The model also supports what the company calls "many-in-1 flexibility." Utilizing a 4B active memory footprint, Gemma 3n incorporates a nested 2B active memory footprint submodel through the MatFormer training process. This design allows developers to balance performance and quality needs without operating separate models, composing submodels on the fly to match a specific application's requirements. Upcoming technical documentation is expected to elaborate on this mix-and-match capability.
Security and privacy are also prioritised. The development team states that local execution "enables features that respect user privacy and function reliably, even without an internet connection."
Gemma 3n brings enhanced multimodal comprehension, supporting the integration and understanding of audio, text, images, and video. Its audio functionality supports high-quality automatic speech recognition and multilingual translation. Furthermore, the model can accept inputs in multiple modalities simultaneously, enabling the parsing of complex multimodal interactions.
The company describes the expansion in audio capabilities: "Its audio capabilities enable the model to perform high-quality Automatic Speech Recognition (transcription) and Translation (speech to translated text). Additionally, the model accepts interleaved inputs across modalities, enabling understanding of complex multimodal interactions." A public release of these features is planned for the near future.
Gemma 3n features improved performance in multiple languages, with notable gains in Japanese, German, Korean, Spanish, and French. This is reflected in benchmark scores such as a 50.1% result on WMT24++ (ChrF), a multilingual evaluation metric.

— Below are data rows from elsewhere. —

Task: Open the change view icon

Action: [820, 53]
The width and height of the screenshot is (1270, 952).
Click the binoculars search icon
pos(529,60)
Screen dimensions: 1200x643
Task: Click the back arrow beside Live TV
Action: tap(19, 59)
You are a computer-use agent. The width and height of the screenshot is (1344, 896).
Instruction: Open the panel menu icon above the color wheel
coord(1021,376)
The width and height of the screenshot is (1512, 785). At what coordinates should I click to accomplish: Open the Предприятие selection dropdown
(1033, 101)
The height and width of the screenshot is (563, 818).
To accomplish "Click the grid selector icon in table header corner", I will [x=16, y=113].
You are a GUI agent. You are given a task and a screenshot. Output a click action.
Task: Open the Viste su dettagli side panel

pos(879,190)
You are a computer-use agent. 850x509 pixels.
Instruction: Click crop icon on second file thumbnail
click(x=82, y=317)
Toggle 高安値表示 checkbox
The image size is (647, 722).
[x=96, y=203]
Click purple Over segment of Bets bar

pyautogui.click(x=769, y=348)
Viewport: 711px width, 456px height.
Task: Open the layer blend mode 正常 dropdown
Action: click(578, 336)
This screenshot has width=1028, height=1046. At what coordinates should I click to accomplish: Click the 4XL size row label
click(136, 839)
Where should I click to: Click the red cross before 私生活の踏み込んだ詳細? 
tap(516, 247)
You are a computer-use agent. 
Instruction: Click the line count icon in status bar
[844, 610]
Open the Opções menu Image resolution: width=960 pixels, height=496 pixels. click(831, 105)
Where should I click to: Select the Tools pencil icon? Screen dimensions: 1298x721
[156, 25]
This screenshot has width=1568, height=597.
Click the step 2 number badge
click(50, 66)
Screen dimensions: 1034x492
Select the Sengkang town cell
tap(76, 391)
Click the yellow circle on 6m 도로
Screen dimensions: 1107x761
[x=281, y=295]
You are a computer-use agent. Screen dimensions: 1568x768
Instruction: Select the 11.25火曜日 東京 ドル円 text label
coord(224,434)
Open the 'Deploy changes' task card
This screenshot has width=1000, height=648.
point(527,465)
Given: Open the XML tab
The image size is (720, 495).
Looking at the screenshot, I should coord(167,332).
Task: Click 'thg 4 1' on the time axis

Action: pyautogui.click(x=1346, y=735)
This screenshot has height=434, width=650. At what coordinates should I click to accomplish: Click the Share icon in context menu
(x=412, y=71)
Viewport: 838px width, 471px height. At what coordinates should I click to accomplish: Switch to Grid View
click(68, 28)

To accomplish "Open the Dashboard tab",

The team behind Gemma 3n views the model as a catalyst for "intelligent, on-the-go applications." They note that developers will be able to "build live, interactive experiences that understand and respond to real-time visual and auditory cues from the user's environment," and design advanced applications capable of real-time speech transcription, translation, and multimodal contextual text generation, all executed privately on the device.
The company also outlined its commitment to responsible development. "Our commitment to responsible AI development is paramount. Gemma 3n, like all Gemma models, underwent rigorous safety evaluations, data governance, and fine-tuning alignment with our safety policies. We approach open models with careful risk assessment, continually refining our practices as the AI landscape evolves."
Developers have two initial routes for experimentation: exploring Gemma 3n via a cloud interface in Google AI Studio using browser-based access, or integrating the model locally through Google AI Edge's suite of developer tools. These options enable immediate testing of Gemma 3n's text and image processing capabilities.
The announcement states: "Gemma 3n marks the next step in democratizing access to cutting-edge, efficient AI. We're incredibly excited to see what you'll build as we make this technology progressively available, starting with today's preview."